Salah satu sebutan ilmiah untuk manusia adalah homo erectus. Artinya manusia adalah mahluk yang berdiri tegak. Oleh karena itu jangkauan pandangan manusia pun luas. Ia bisa mengamati hampir semua hal. Dari pengamatannya manusia berimajinasi. Ia menciptakan gambar, lalu tulisan, dan berkembanglah kebudayaan. Hewan tidak memiliki tubuh yang tegak. Akibatnya hewan melihat dunia secara sempit. Hewan tidak mampu melihat keseluruhan. Hewan hanya mampu melihat parsial.

Dengan demikian aktivitas nalar manusia dalam bentuk intelektualitas adalah sumber dari kebahagiaan intelektual. Dalam arti ini kebahagiaan intelektual berada di tahap yang lebih tinggi daripada kebahagiaan fisik. Tujuan orang bekerja adalah untuk mencari nafkah, supaya ia dan keluarganya bisa hidup sejahtera. Dalam hal ini kesejahteraan dimaknai lebih sebagai supaya anak bisa mendapatkan pendidikan yang layak, dan bukan hanya supaya kebutuhan fisiknya terpenuhi. Di Indonesia pendidikan memang mahal. Akan tetapi banyak orang bekerja keras untuk mendapatkan itu karena mereka yakin, pendidikan sangatlah diperlukan. Kebahagiaan intelektual yang diperoleh melalui pendidikan lebih berarti daripada kebahagiaan fisik.

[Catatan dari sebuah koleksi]
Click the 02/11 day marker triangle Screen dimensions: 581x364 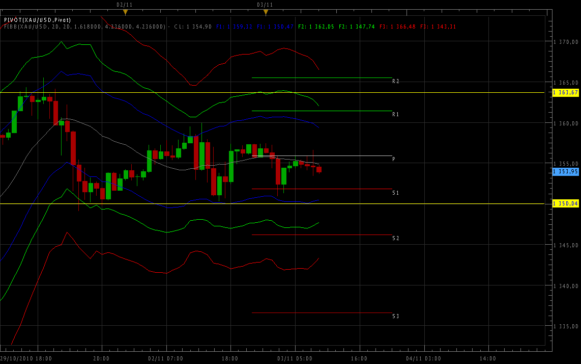coord(125,12)
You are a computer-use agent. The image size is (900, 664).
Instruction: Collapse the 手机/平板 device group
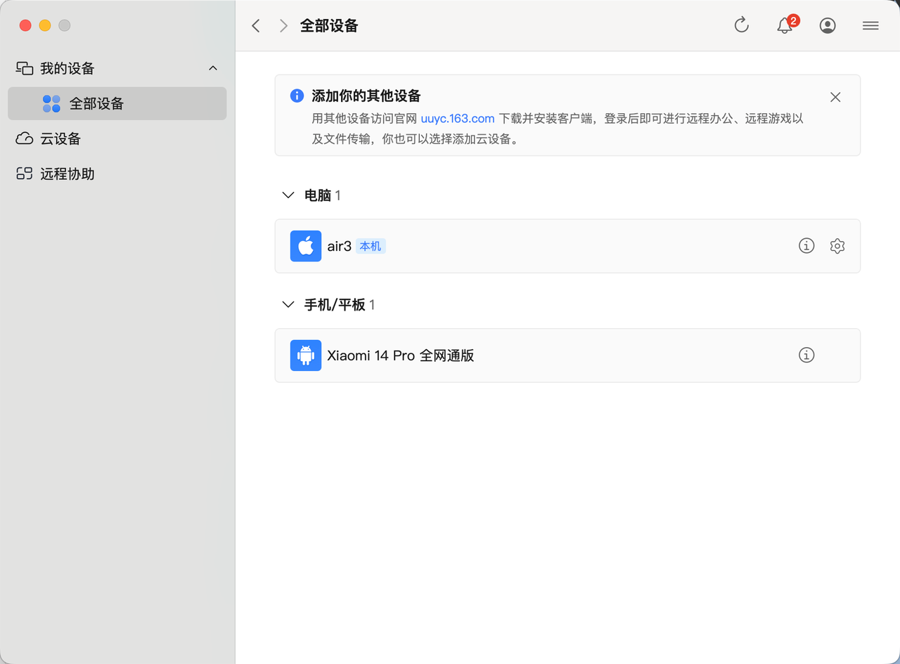(x=288, y=304)
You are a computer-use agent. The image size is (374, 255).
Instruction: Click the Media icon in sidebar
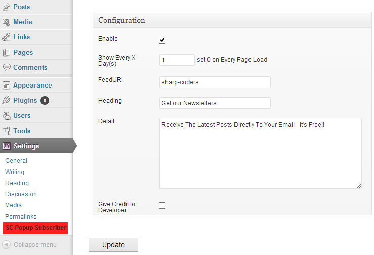(7, 22)
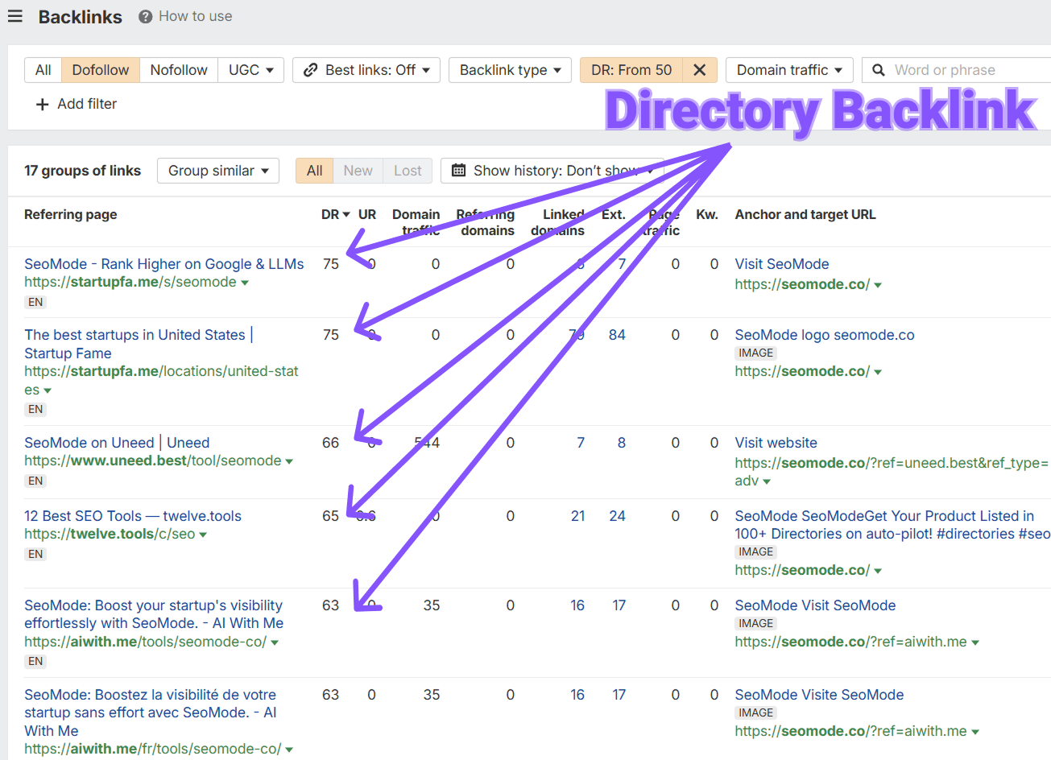The height and width of the screenshot is (760, 1051).
Task: Click the link icon in Best links
Action: (x=310, y=70)
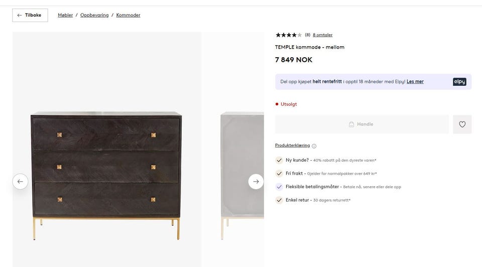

*Soal Latihan*:
(a) Tuliskan kembali dengan persis bagian teks halaman mulai dari "Dengan demikian aktivitas" sampai "berarti daripada kebahagiaan fisik.".
(b) Tulis ulang bagian daftar di atas, mulai dari baris yang memuat "You are a computer-use agent. The image size is (900, 664)." sampai baris yang memuat "(x=288, y=304)", dengan mengganti "Collapse" menjadi "Expand" tanpa mengubah hal lain. Gambarnya tidak usah ikut ditulis.

*Jawaban Tiap Soal*:
(a)
Dengan demikian aktivitas nalar manusia dalam bentuk intelektualitas adalah sumber dari kebahagiaan intelektual. Dalam arti ini kebahagiaan intelektual berada di tahap yang lebih tinggi daripada kebahagiaan fisik. Tujuan orang bekerja adalah untuk mencari nafkah, supaya ia dan keluarganya bisa hidup sejahtera. Dalam hal ini kesejahteraan dimaknai lebih sebagai supaya anak bisa mendapatkan pendidikan yang layak, dan bukan hanya supaya kebutuhan fisiknya terpenuhi. Di Indonesia pendidikan memang mahal. Akan tetapi banyak orang bekerja keras untuk mendapatkan itu karena mereka yakin, pendidikan sangatlah diperlukan. Kebahagiaan intelektual yang diperoleh melalui pendidikan lebih berarti daripada kebahagiaan fisik.

(b)
You are a computer-use agent. The image size is (900, 664).
Instruction: Expand the 手机/平板 device group
(x=288, y=304)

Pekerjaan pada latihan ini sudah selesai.